Season 3 – epiBLOG 20:

All of you have heard my cries over the nearly 1 ½ years of writing this blog. The “dream, the struggle, the victory,” as one of my old mentors instilled in me. I went through the past 15-20 years of my life trying to fix what I thought was broken about myself. As an artist, if you aren’t experiencing the success that you feel you’ve earned, you do one of three things: (1) you blame others, (2) you feel like you’re not good enough, or (3) you find solutions to move yourself and your career forward.

There are moments when you spend a little time in each of the above three categories. However, the first two categories are the most dangerous ones to find yourself in.

Today’s topic is figuring out what obstacles are holding you back from experiencing your definition of success.


It is within this space that you blame the producer, the customers, the gallery, the market, the investors, the film festival panel, your computer, your lack of money, or your family and friends as to the reasons why you aren’t successful. In doing so, you alienate others and they not only don’t want to be around you, but they choose not to be around you.

You might be caught saying, “I’ve been writing for years, but no producers or publishers are interested in my story.”

“I’m a starving artist, so I’m destined not to have a great life.”

“I’m a musician. I don’t need to understand the business side. That’s my manager’s job.”

The main problem when you live within this category is that you render yourself helpless by putting the responsibility of your own career on the shoulders of others. You have to take responsibility for you and your career. This doesn’t mean that you evolve into some successful artist by yourself. You absolutely need the help of the RIGHT people surrounding you to support you, but you can’t blame others when you fail. Failure stems from a simple lack of knowledge. Figure out why your past attempted plans didn’t work, and figure out what needs to be tweaked or if it needs to be revised altogether. Don’t blame others for your own life and career that rest in your very own hands.
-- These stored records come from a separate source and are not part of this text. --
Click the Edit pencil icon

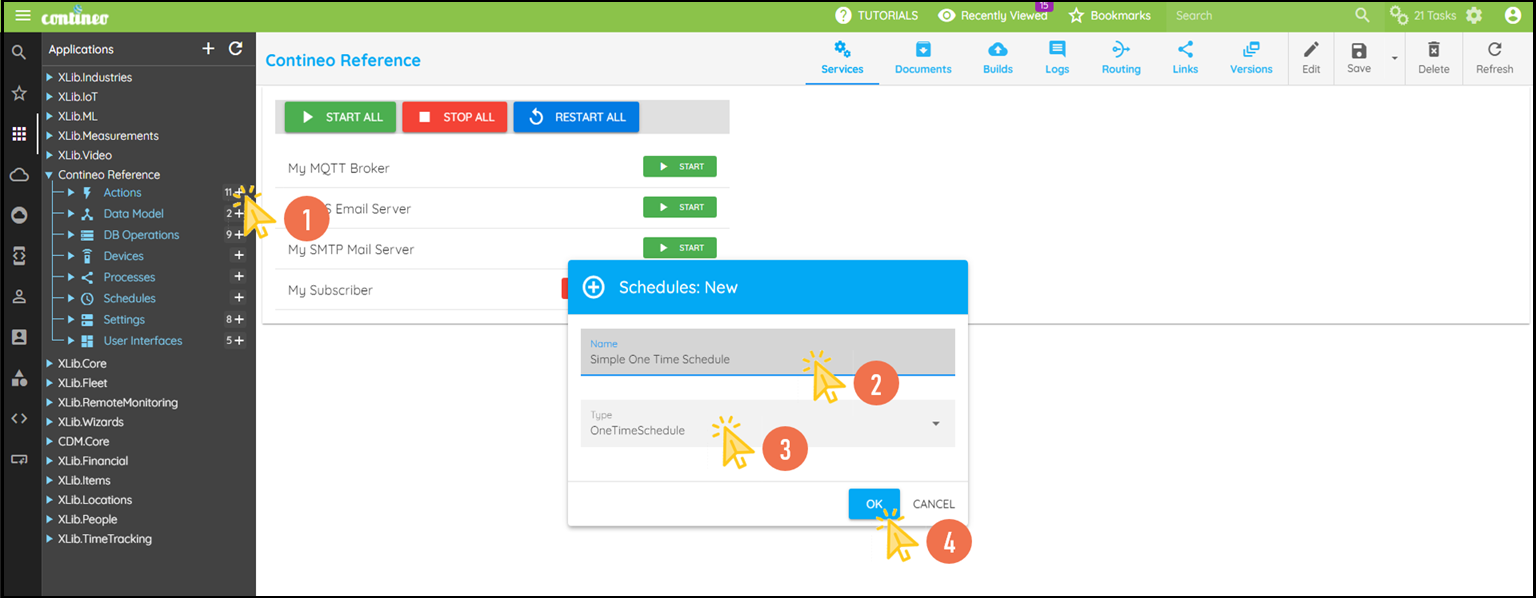click(1311, 52)
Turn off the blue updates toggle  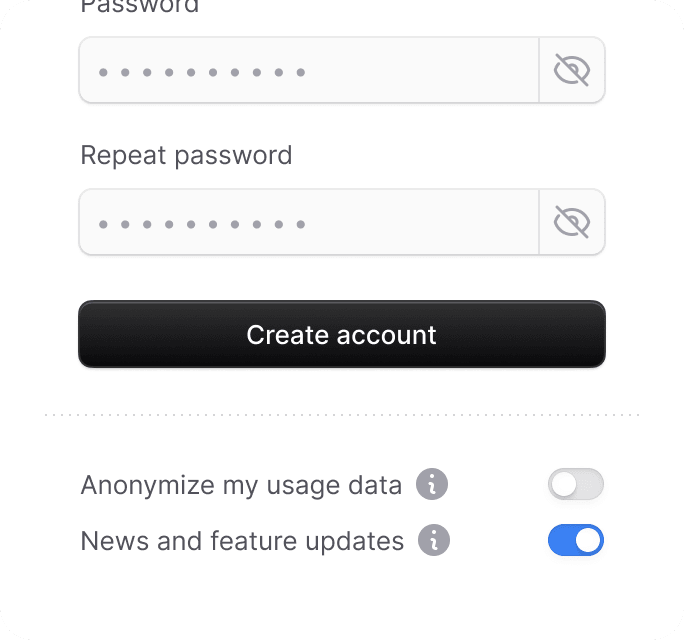click(x=576, y=540)

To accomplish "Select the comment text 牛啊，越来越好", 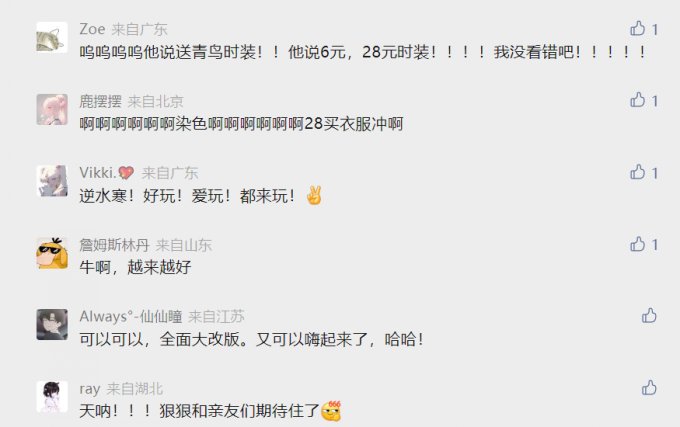I will click(x=135, y=267).

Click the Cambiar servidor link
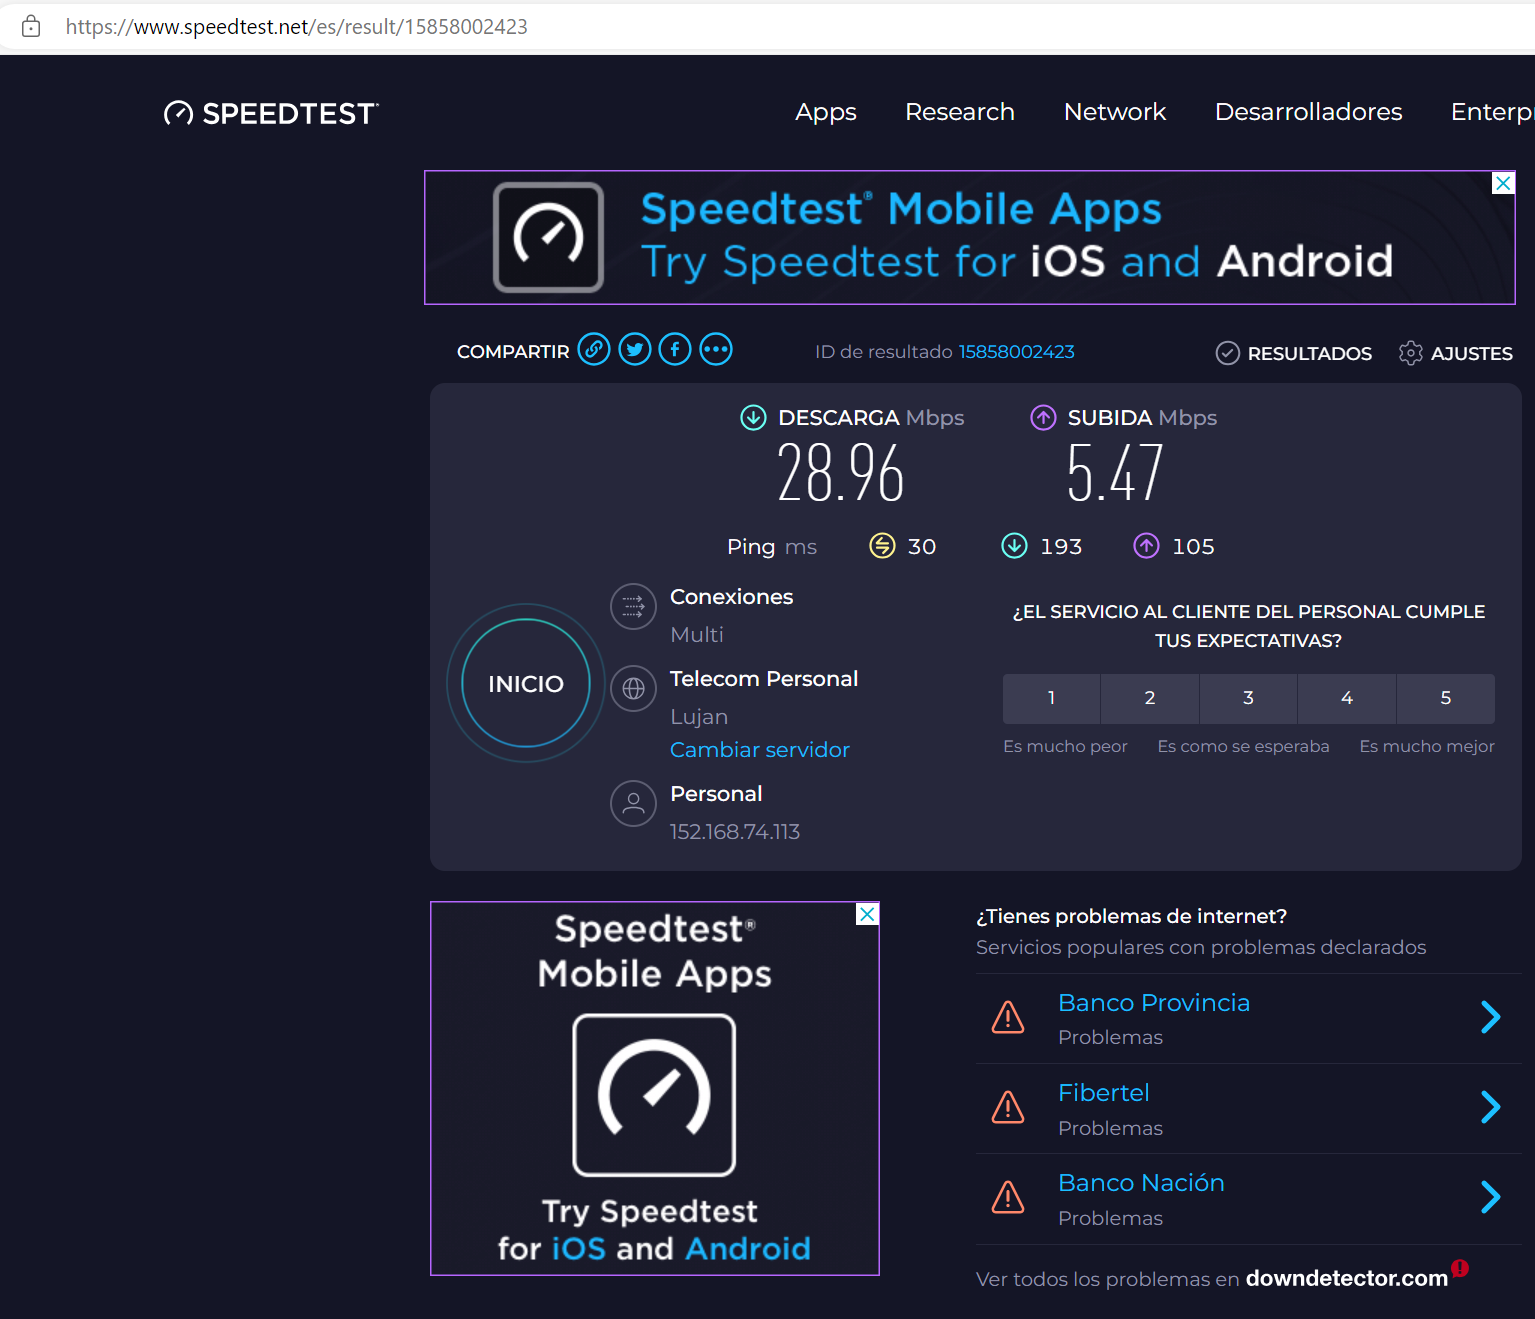[x=759, y=750]

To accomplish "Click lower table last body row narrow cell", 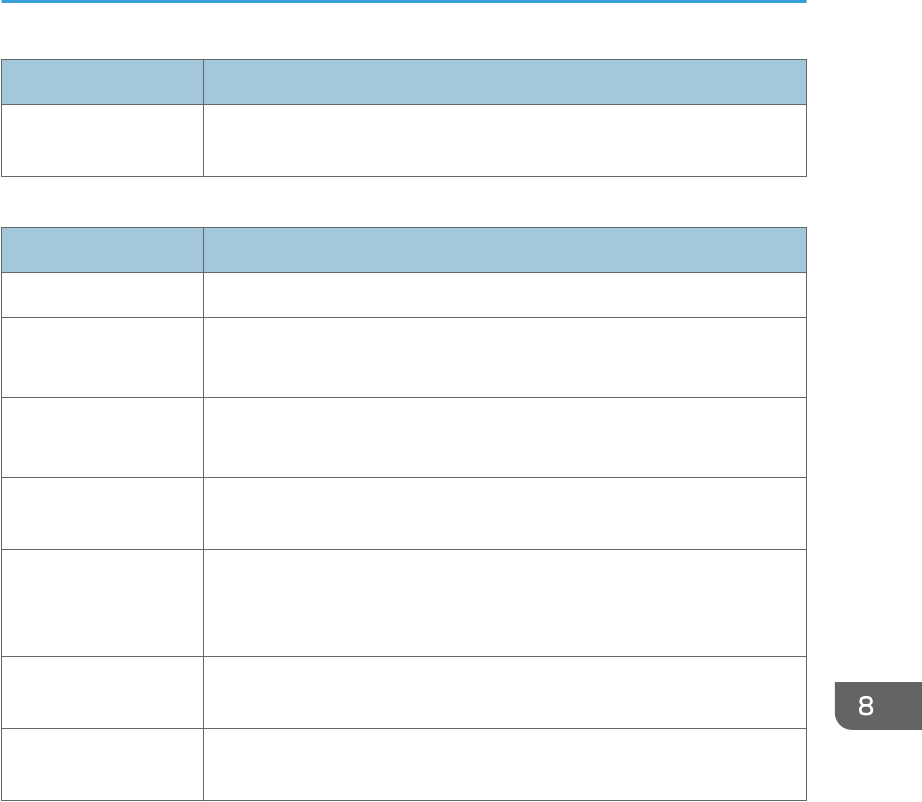I will [x=102, y=764].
This is a dangerous category to live in because you spend the majority of the time attempting to fix and change yourself. You can’t fix what is not broken and you can’t change who you are at your core. You are who are — whole and complete. You may not be exactly where you desire to be in your life physically or emotionally, but who you are is good enough for what it is that you have a sincere and passionate desire to do. I’ve spent the majority of my adult life and career here in “Fix City.” I couldn’t understand for the life of me why I was networking, building relationships, reading self-help books, repeating affirmations, surrounding myself with successful people, and attending self-help and professional development seminars, conferences, and workshops, and yet nothing was working. Nothing is wrong with doing these things, but you always first have to look from within. I was looking for an answer (externally) as to why the efforts that I put forth in my career didn’t line up with the materialized results that I was expecting.

This category is where you begin to doubt yourself, and that’s when you start believing that you’re not good enough. You may not admit it out loud to others, but you hear the voice in your mind reverberating the sentiments. It isn’t until you process the “hurts” of the past, and honestly, separate your own meanings from that pain from those experiences versus what you’ve actually experienced, can you begin to simply let go. You would be surprised at how certain experiences from your past are serving as a roadblock in the way of you reaching what you desire. I’m not telling you to change. I’m not telling you to fix yourself. I’m suggesting that you process those experiences in your life that you are strongly and emotionally attached to. Discovering your reasons behind your emotional attachment will allow you to let go. Remember, you are whole and complete as you are. You have to know this if you want to experience contentment and your own definition of success as an entrepreneurial artist.


This is where you are scared and nervous, but you move forward with specific actions anyway. We are all human, and we all battle our own personal fears. You just don’t want to allow fear to be an obstacle in your life to the point of stopping your from moving forward. As artist, many of us deal with the fear of failure or the fear of success, and all of the small fears that find themselves attached to one of these two major fears. Everyone is scared. Everyone is nervous. However, when you live in “Peaceful Country,” you go on the audition despite your fear. You stand up and deliver your stand-up routine in front of the biggest crowds, you submit your novel to a publisher or your script to a producer. It is here that you look for solutions, not reasons to quit or excuses to not do something because someone else has failed you. It is here where books like The Power of Now by Eckhart Tolle and The Sedona Method by Hale Dwoskin all resonate with you without you being able to explain it or even needing to. You look for solutions and opportunities to grow so that you can experience success on your own terms.

Today’s LESSON is to discover which “place” you “live” in, and follow your instinct where it takes you to evolve and transform into the artist that you always knew you could be.

FUN ASSIGNMENT: Attend a reputable self-help and professional development seminar with proven success stories, honest and great reviews, and one that will allow you to process the past so that you can effectively move forward.